For decades, it seemed that instability was the curse of the world’s wanting. In the democratic and industrialised West, elections were held regularly, people voted, leaders changed, and everyone agreed with the outcome. There was a peaceful transfer of power, the loser commended the winner and the winner commended the loser. Upheavals and coups, one side accusing the other of tampering with votes, were largely unheard of in Europe and the United States. Their citizens remained smug and placid, each generation improving their standard of living over the one before and all of them proud of their ability to give the other side a turn, to be civilised, to be an example for the rest of the world.

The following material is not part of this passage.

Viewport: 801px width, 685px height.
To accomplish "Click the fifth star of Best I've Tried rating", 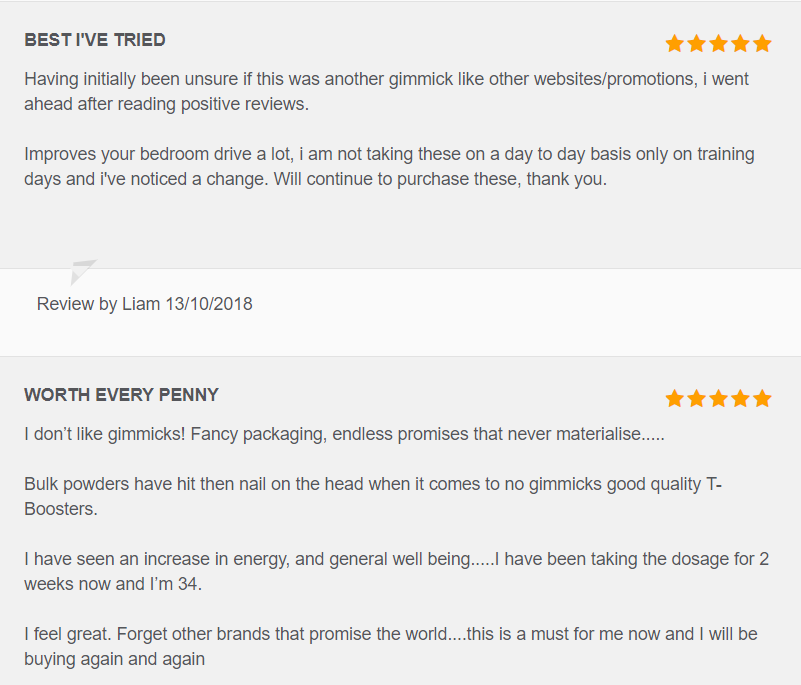I will pyautogui.click(x=762, y=43).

The rest of the world, so used to watching these purveyors of liberal democracy, was stunned, therefore, when all of it suddenly seemed to fall apart. As scholars Steven Levitsky and Daniel Ziblatt write in their new book How Democracies Die: What History Tells Us About Our Future, the beginning of the end was not on the night Donald Trump was elected president of the United States.
Instead, they locate the first signs of the affliction at the moment of an actual death. In the last year of president Obama’s tenure, justice Antonin Scalia died suddenly while on a hunting trip at a secluded lodge. In the days that followed, president Obama nominated judge Merrick Garland as Scalia’s replacement. But Garland was never confirmed by the United States Senate, where Republican senators refused to hold confirmation hearings. For the first time in US history, a nominated Supreme Court justice was unable to take his seat because of politically motivated delays.
This moment was important, in Ziblatt and Levitsky’s view, because it represented an erosion of norms, a refusal to do what had always been done, for political benefit. Refusing to adhere to the norms is not against the law, but it represents growing disagreement over the unsaid but crucial rules of the game. When politicians start to disagree on the rules of the game, it is the beginning of greater instability, of less faith in the belief that either side will have their turn at holding power. When the norms underlying the conventions of democracy begin to erode, democracy itself flails. Those who grab power do not want to let go.
Ziblatt and Levitsky are not the only ones forecasting the death of democracy. YaschaMounk, a lecturer at Harvard’s Kennedy School, says just about the same thing. For Mounk, the change of certain ground conditions, economic stagnation and the social revolution caused by social media have led to a situation in which democracy is morphing into stunted forms of the original.
There are illiberal democracies where leaders are elected via elections but institutions cannot maintain the separation of power or guarantee the rights of minorities. On the other side there are liberal un-democracies, where elections happen but a small group of elites continue to dominate them. Minority rights and rule of law may exist, but decision-making rarely reflects the will of the people.
In simple terms, we are living in a moment when some Western countries are liberal but undemocratic or democratic but illiberal. Democracy as the West has known it is no longer what it used to be, and fascism delivered by strongman leaders threatens to rock the boat and drown everyone.
All of this seems quite ominous from the perspective of a ‘new’ democracy like Pakistan. Adhering to democratic norms and the law has never come easy to us, with coups and court cases and allegations of corruption and vote tampering as usual being players during every election season (if elections are held at all). There are no impartial institutions and everyone gets down and dirty at every opportunity. Judges meddle in politics and politicians in judicial affairs; the military watches from a distance, its pervasive shadow always looming. There has never been a promise of economic improvement and norms are always in a state of flux. Peaceful transition has been a recent development and its future is in some doubt.
If Western democracies are unable to sustain themselves against eroding norms and changing economic and social conditions, the prognosis seems rather bleak for new democracies.
The political landscape in Pakistan had always been partial to nationalist strongmen who give rousing speeches and command large rallies. Strongmen like to win the popular vote but they like power too much to let it go. As the Trump fiasco in America reveals, they will blame everyone and everything, the media, law enforcement, other politicians, foreign powers, foreigners. Everyone, of course, except themselves.
In a moment like this, where the world seems unsure about liberal democracy, with some supporting only elections (illiberal democracies) and others supporting only undemocratic liberalism (protection of rights and institutions instituted by unelected leaders or unelected bureaucrats), democracy’s future in countries like Pakistan seems particularly doubtful.
Indeed, if any country is vulnerable to fascism, to strongman leaders who talk up a good game and revel in the cult of personality, it would be Pakistan. This country’s democratic institutions, which have seen just a couple of peaceful transitions of power, would not be able to stand up to a strongman contender who enjoys popular support. Minority groups, women, and similarly situated would get the short end of the stick and lose even the minimal rights they have now.
As the election comes closer and political rallies are held all over the country, it is important to consider the prognosis for democracy. Pakistanis watching promises pour out of the mouths of every politician must ask: would this leader respect democratic norms, would they let the other side have a turn; if they got the power to rule, would they ever give it up?